Hosted by former Morehouse professor of music Terrance McKnight, the program is chock-a-block with excerpts of Price’s symphonic compositions, as well as her songs and works for piano and organ. It also includes an archived interview with student, friend and fellow composer Margaret Bonds.
Even Amy Beach is mentioned, albeit in the not-so-flattering context of discouraging Dvorak’s and others’ suggestions that African-American music would become the basis for an “American school of composition.” Beach countered that Americans should focus instead on the music of their Irish and Scottish ancestors.

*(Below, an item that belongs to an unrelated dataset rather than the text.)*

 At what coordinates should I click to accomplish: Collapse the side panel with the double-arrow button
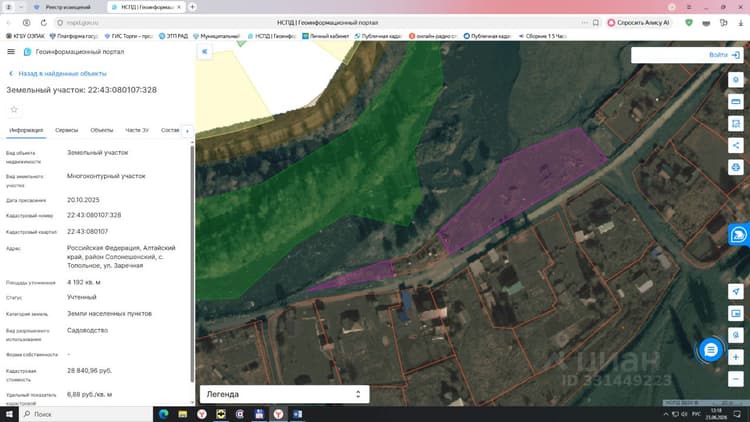[x=205, y=52]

Dvorak’s prediction would seem to have prevailed when the Chicago Symphony Orchestra debuted Price’s prize-winning Symphony in E Minor, which contained melodies and dance rhythms found in Afro-American folk music, at the 1933 World’s Fair. The Price of Admission masterfully re-creates the rising sense of anticipation leading up to the climactic sold-out performance, which was attended by the likes of George Gershwin and Adlai Stevenson, and praised by President Roosevelt.
Price became the toast of the town, a figure of national renown in both black and white cultures whose “trajectory as a composer seemed promising.” Achieving this milestone only makes more poignant a letter she would later pen to the music director of the Boston Symphony Orchestra in 1943. Having seen her publishing and performance opportunities dwindle in the intervening ten years, she wrote:
“I am a woman, and I have Negro blood in my veins. Now that you know the worst—will you be so kind as to look at a score of mine?”